** Opening Raw data block **

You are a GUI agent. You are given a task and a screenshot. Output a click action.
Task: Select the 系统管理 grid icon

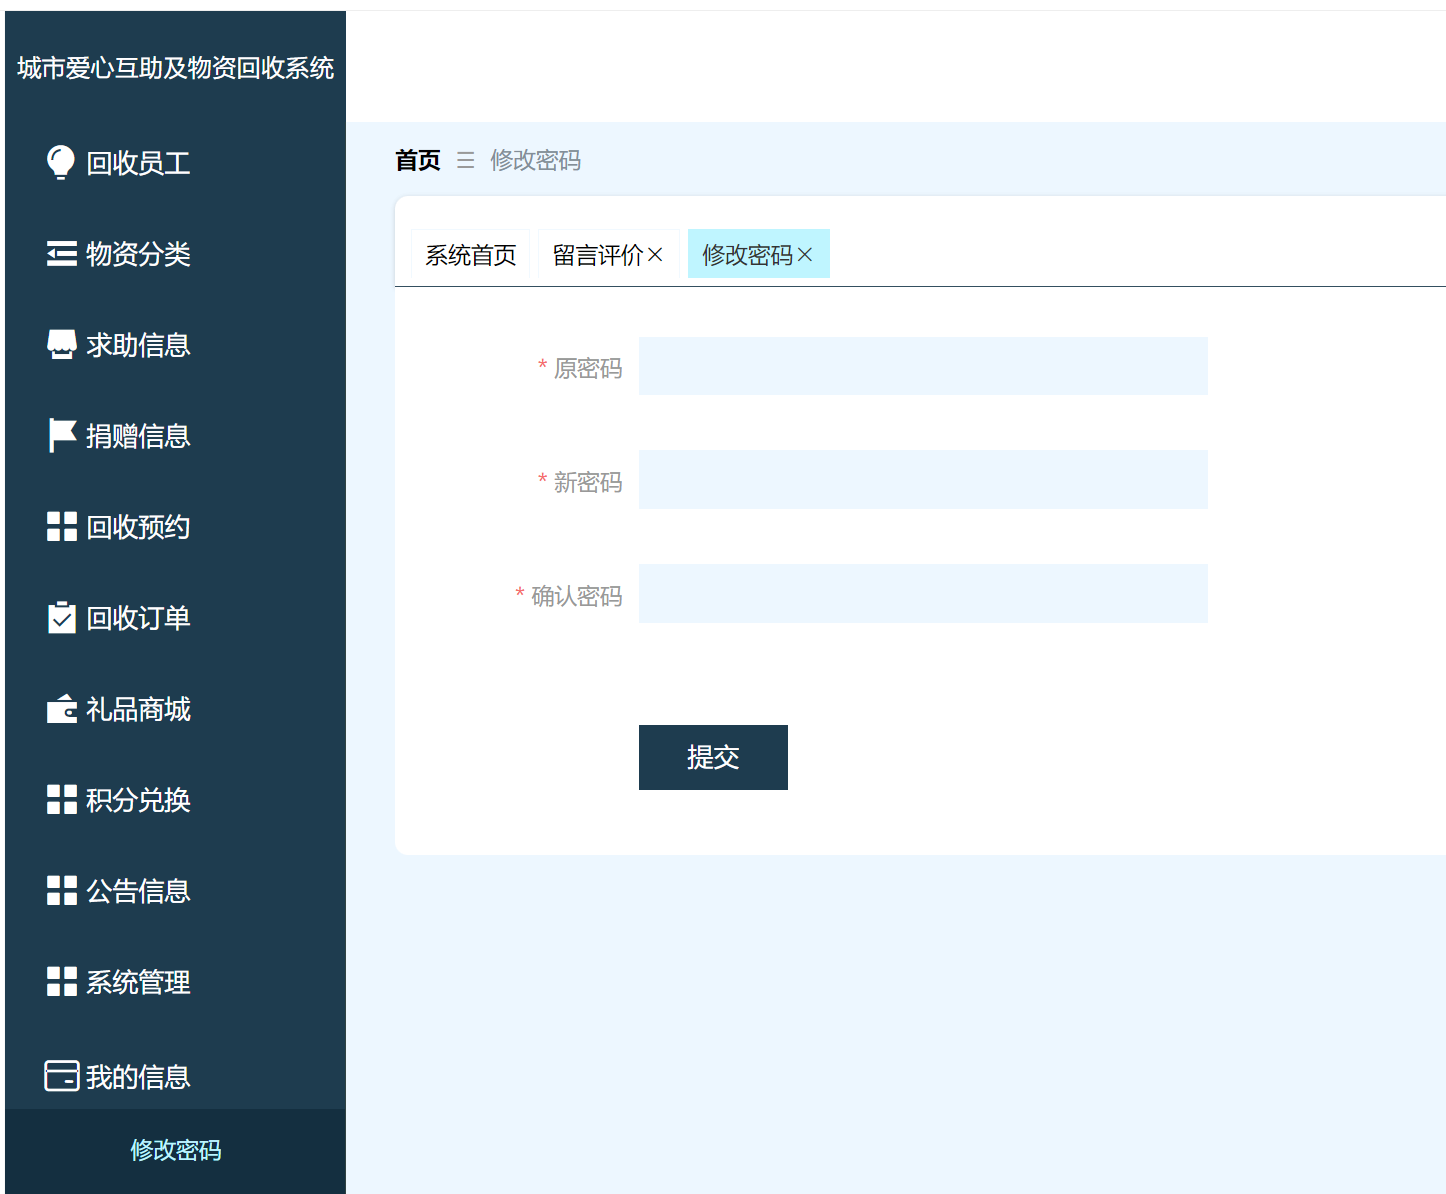(x=60, y=981)
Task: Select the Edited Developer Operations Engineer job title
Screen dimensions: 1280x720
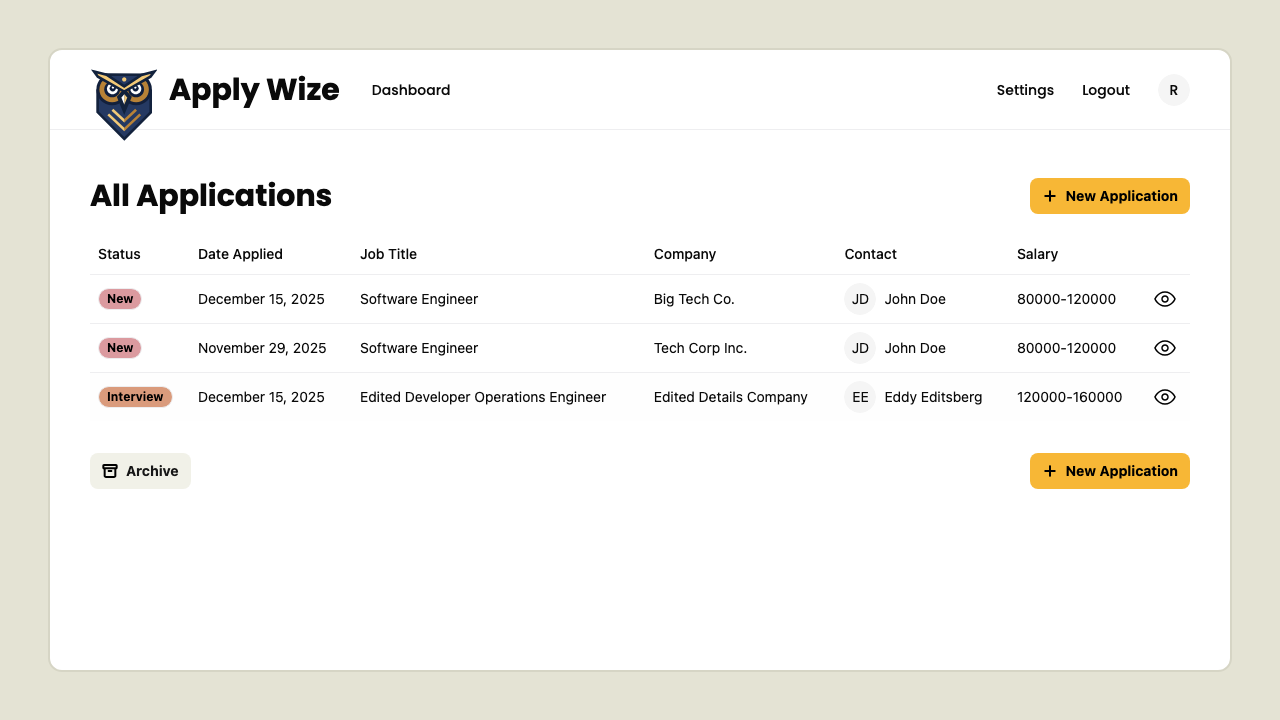Action: [483, 397]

** Closing Raw data block **

* Your goal *
Leave every picture out and copy precisely the lines from the one containing "Task: Select the 系统管理 grid icon" through the last line of the data above, both ends included.

* Solution to this task *
Task: Select the 系统管理 grid icon

(x=60, y=981)
Task: Select the Edited Developer Operations Engineer job title
Screen dimensions: 1280x720
Action: [483, 397]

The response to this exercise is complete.